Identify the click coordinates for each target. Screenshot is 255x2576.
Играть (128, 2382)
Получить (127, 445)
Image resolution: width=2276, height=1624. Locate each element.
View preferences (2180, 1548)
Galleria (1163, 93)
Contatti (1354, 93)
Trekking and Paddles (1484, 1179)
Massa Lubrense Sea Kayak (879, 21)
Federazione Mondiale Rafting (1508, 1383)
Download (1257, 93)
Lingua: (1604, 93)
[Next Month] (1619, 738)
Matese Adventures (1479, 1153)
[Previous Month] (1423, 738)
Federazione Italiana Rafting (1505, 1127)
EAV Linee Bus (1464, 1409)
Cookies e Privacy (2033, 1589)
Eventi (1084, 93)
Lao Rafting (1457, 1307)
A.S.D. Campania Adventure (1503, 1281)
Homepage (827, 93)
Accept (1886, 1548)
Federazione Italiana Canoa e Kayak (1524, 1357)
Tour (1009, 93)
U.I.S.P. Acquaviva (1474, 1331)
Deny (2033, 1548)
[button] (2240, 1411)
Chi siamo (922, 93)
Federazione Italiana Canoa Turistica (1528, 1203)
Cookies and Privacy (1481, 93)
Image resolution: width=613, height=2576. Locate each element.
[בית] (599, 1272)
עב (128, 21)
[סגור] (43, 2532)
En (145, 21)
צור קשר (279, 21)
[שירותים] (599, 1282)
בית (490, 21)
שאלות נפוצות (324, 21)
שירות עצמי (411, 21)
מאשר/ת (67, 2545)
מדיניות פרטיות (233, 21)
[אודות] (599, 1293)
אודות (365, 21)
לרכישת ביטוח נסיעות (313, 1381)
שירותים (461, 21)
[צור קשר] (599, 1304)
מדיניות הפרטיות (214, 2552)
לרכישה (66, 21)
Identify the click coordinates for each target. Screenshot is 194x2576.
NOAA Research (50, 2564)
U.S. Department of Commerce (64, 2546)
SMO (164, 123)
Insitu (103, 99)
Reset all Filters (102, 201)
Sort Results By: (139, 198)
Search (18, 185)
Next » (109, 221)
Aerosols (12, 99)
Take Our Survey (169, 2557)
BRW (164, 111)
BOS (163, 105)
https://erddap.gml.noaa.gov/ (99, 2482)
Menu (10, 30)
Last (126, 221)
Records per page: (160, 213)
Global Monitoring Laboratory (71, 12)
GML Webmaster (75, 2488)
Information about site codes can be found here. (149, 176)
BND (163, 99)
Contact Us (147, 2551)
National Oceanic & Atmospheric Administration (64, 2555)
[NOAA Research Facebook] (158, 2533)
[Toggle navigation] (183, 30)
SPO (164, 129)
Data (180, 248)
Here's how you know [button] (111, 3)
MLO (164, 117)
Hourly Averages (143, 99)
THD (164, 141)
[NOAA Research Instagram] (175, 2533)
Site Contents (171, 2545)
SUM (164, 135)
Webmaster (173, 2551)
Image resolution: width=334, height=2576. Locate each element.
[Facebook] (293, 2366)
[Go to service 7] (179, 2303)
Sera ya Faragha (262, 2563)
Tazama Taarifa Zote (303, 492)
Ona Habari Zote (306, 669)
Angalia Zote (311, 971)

*Your assignment*. Please write out the records from above, keeping every line exact.

*Response to the task*.
Identify the click coordinates for each target. Screenshot is 255x2576.
Играть (128, 2382)
Получить (127, 445)
Image resolution: width=2276, height=1624. Locate each element.
View preferences (2180, 1548)
Galleria (1163, 93)
Contatti (1354, 93)
Trekking and Paddles (1484, 1179)
Massa Lubrense Sea Kayak (879, 21)
Federazione Mondiale Rafting (1508, 1383)
Download (1257, 93)
Lingua: (1604, 93)
[Next Month] (1619, 738)
Matese Adventures (1479, 1153)
[Previous Month] (1423, 738)
Federazione Italiana Rafting (1505, 1127)
EAV Linee Bus (1464, 1409)
Cookies e Privacy (2033, 1589)
Eventi (1084, 93)
Lao Rafting (1457, 1307)
A.S.D. Campania Adventure (1503, 1281)
Homepage (827, 93)
Accept (1886, 1548)
Federazione Italiana Canoa e Kayak (1524, 1357)
Tour (1009, 93)
U.I.S.P. Acquaviva (1474, 1331)
Deny (2033, 1548)
[button] (2240, 1411)
Chi siamo (922, 93)
Federazione Italiana Canoa Turistica (1528, 1203)
Cookies and Privacy (1481, 93)
Image resolution: width=613, height=2576. Locate each element.
[בית] (599, 1272)
עב (128, 21)
[סגור] (43, 2532)
En (145, 21)
צור קשר (279, 21)
[שירותים] (599, 1282)
בית (490, 21)
שאלות נפוצות (324, 21)
שירות עצמי (411, 21)
מאשר/ת (67, 2545)
מדיניות פרטיות (233, 21)
[אודות] (599, 1293)
אודות (365, 21)
לרכישת ביטוח נסיעות (313, 1381)
שירותים (461, 21)
[צור קשר] (599, 1304)
מדיניות הפרטיות (214, 2552)
לרכישה (66, 21)
Identify the click coordinates for each target. Screenshot is 194x2576.
NOAA Research (50, 2564)
U.S. Department of Commerce (64, 2546)
SMO (164, 123)
Insitu (103, 99)
Reset all Filters (102, 201)
Sort Results By: (139, 198)
Search (18, 185)
Next » (109, 221)
Aerosols (12, 99)
Take Our Survey (169, 2557)
BRW (164, 111)
BOS (163, 105)
https://erddap.gml.noaa.gov/ (99, 2482)
Menu (10, 30)
Last (126, 221)
Records per page: (160, 213)
Global Monitoring Laboratory (71, 12)
GML Webmaster (75, 2488)
Information about site codes can be found here. (149, 176)
BND (163, 99)
Contact Us (147, 2551)
National Oceanic & Atmospheric Administration (64, 2555)
[NOAA Research Facebook] (158, 2533)
[Toggle navigation] (183, 30)
SPO (164, 129)
Data (180, 248)
Here's how you know [button] (111, 3)
MLO (164, 117)
Hourly Averages (143, 99)
THD (164, 141)
[NOAA Research Instagram] (175, 2533)
Site Contents (171, 2545)
SUM (164, 135)
Webmaster (173, 2551)
Image resolution: width=334, height=2576. Locate each element.
[Facebook] (293, 2366)
[Go to service 7] (179, 2303)
Sera ya Faragha (262, 2563)
Tazama Taarifa Zote (303, 492)
Ona Habari Zote (306, 669)
Angalia Zote (311, 971)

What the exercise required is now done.